Instrucción 1 ▸
Convierta en una lista numerada las líneas del listado que empiezan en la que contiene "Given: Mute the Guitar track" y continúan hasta la que contiene "tap(170, 418)", ambas incluidas. Omita las líneas en blanco.

Texto proporcionado ▸
• • • • •
El panteón del dios rumano
Nicolae Ceauşescu lleva mucho tiempo sintiendo una fuerte necesidad de hacerle a su amado pueblo un gran favor, de obsequiarlo con algo que haga que la gente no pueda conciliar el sueño contemplando el genio de su Líder. Ya en los años setenta se le ocurre la idea: construir un palacio. Grande. El más grande de Europa. Será un regalo del amado Líder a su pueblo.
Y helo aquí. Un edificio con los atributos de un agujero negro, erigido para llevarle la contraria a las necesidades y a la escala humanas. El Palacio del Parlamento o, si se prefiere, la Casa del Pueblo. Solo de pensar que debo visitarlo me flaquean las piernas. Cuando bordeo la valla que conduce a la única entrada, la monotonía del espacio a mi alrededor me hace sentir como si caminara por una cadena de montaje sin moverme del sitio.
• • • • •
[Registros de datos]
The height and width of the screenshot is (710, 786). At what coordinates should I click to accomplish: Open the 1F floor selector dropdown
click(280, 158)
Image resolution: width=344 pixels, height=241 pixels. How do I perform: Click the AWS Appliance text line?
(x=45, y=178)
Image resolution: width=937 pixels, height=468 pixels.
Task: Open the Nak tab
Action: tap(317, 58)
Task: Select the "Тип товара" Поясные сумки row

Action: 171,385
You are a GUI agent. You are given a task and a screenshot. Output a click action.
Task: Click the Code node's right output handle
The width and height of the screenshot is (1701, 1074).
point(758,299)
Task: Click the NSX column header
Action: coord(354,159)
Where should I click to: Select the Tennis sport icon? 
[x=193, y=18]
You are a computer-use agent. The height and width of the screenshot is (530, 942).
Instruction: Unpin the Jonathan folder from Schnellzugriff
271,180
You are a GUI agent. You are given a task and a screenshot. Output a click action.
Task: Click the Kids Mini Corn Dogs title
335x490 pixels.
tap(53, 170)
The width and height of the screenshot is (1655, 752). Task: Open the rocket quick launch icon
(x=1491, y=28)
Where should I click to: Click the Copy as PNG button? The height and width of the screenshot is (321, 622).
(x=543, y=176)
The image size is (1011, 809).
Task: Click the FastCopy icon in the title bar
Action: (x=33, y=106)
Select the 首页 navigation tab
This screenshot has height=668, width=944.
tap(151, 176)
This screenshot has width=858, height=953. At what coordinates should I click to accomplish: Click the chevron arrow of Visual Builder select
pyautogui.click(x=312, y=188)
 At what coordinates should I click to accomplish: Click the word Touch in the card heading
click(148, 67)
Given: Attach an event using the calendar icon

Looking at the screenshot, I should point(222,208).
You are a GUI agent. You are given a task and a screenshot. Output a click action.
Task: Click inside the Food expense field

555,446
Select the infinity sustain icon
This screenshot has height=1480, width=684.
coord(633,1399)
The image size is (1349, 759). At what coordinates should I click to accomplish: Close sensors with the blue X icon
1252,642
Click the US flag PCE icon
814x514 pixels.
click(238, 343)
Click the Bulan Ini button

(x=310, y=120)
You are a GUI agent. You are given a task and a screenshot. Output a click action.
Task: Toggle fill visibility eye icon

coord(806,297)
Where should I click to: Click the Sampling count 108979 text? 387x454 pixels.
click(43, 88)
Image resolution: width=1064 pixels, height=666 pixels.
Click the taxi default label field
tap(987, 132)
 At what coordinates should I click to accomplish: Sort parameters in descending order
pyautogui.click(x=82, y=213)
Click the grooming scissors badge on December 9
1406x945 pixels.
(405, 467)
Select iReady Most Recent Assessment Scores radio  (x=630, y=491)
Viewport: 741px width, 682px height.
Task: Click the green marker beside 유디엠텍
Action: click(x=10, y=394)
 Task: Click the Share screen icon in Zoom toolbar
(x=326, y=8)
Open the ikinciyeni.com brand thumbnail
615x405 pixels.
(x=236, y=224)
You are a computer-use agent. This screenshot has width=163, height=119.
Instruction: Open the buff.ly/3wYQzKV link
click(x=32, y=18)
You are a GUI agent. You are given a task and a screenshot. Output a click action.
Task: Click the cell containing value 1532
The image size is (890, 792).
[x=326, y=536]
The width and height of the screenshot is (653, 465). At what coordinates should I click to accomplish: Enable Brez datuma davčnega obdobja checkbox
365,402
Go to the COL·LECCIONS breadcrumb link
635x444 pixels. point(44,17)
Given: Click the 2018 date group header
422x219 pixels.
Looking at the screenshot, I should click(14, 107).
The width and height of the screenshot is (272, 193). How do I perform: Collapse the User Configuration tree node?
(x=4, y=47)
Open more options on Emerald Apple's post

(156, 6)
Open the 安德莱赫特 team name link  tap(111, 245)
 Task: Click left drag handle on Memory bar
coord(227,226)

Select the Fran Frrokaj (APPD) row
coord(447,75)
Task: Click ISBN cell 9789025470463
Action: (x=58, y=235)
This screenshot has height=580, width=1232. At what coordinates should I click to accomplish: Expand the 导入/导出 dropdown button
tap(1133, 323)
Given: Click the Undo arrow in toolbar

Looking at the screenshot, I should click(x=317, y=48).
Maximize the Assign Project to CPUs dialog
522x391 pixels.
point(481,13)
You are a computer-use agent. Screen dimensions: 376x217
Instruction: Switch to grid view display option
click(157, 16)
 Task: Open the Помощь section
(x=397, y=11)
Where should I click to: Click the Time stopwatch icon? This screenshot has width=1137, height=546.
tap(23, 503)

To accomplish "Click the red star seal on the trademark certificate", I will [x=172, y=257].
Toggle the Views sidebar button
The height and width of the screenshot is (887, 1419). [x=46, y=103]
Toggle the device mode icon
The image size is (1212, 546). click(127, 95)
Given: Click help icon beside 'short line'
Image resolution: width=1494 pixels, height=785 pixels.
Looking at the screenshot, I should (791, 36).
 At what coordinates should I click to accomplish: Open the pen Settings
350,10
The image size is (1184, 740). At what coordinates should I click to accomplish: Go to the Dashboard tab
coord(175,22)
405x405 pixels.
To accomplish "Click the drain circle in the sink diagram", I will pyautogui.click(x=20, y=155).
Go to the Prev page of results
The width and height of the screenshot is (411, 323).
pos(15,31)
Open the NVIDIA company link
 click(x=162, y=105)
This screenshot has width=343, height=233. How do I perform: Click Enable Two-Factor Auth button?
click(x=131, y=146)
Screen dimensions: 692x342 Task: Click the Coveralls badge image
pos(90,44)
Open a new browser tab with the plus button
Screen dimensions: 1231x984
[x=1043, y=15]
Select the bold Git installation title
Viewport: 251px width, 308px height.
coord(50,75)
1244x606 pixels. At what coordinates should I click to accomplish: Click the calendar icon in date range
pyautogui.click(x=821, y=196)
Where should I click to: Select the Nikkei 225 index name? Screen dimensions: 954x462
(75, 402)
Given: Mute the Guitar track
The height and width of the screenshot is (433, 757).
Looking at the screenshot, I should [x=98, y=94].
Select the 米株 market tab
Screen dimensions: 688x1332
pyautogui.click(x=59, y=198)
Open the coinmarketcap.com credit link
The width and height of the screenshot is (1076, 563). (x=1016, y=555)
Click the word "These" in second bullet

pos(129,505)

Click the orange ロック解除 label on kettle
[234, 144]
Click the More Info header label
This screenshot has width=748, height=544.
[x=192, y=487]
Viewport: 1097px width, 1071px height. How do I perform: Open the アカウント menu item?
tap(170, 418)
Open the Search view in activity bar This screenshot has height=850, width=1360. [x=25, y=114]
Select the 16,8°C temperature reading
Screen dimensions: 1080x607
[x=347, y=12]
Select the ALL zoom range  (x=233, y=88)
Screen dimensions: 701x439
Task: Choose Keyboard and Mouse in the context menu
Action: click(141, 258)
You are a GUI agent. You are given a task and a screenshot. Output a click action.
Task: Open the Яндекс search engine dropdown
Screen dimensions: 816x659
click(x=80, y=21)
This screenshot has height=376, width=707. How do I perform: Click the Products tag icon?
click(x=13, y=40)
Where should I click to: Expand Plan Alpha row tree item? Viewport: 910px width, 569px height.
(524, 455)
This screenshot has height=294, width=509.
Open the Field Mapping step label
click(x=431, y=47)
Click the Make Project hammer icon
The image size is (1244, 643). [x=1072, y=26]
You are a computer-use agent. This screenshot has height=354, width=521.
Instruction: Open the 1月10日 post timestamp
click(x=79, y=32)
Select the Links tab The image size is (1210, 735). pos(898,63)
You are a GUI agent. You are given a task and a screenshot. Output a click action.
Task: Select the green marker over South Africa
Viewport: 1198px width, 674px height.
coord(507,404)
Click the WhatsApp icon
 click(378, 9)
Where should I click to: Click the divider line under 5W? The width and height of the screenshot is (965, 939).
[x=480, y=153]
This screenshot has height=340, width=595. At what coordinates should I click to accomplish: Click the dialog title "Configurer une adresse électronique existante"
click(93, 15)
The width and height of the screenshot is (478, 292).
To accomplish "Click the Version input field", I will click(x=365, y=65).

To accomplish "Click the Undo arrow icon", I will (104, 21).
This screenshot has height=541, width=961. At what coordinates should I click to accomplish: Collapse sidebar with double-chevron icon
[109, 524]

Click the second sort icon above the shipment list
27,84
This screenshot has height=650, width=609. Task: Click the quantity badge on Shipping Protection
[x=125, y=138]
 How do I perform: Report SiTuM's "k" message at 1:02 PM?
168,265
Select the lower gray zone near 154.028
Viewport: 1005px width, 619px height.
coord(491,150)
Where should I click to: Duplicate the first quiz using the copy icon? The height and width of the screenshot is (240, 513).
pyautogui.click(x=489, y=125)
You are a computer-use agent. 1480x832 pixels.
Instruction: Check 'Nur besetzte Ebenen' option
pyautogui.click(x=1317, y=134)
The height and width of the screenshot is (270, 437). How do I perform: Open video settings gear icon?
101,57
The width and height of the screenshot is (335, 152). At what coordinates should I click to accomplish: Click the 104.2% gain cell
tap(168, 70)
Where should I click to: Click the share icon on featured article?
• • • • •
Instrucción 2 ▸
Traduzca al inglés la siguiente oración del texto sobre el Palacio del Parlamento: "Ya en los años setenta se le ocurre la idea: construir un palacio."

Resultado esperado 1 ▸
1. Given: Mute the Guitar track
2. The height and width of the screenshot is (433, 757).
3. Looking at the screenshot, I should [x=98, y=94].
4. Select the 米株 market tab
5. Screen dimensions: 688x1332
6. pyautogui.click(x=59, y=198)
7. Open the coinmarketcap.com credit link
8. The width and height of the screenshot is (1076, 563). (x=1016, y=555)
9. Click the word "These" in second bullet
10. pos(129,505)
11. Click the orange ロック解除 label on kettle
12. [234, 144]
13. Click the More Info header label
14. This screenshot has width=748, height=544.
15. [x=192, y=487]
16. Viewport: 1097px width, 1071px height. How do I perform: Open the アカウント menu item?
17. tap(170, 418)

Resultado esperado 2 ▸
Already in the seventies the idea comes to him: to build a palace.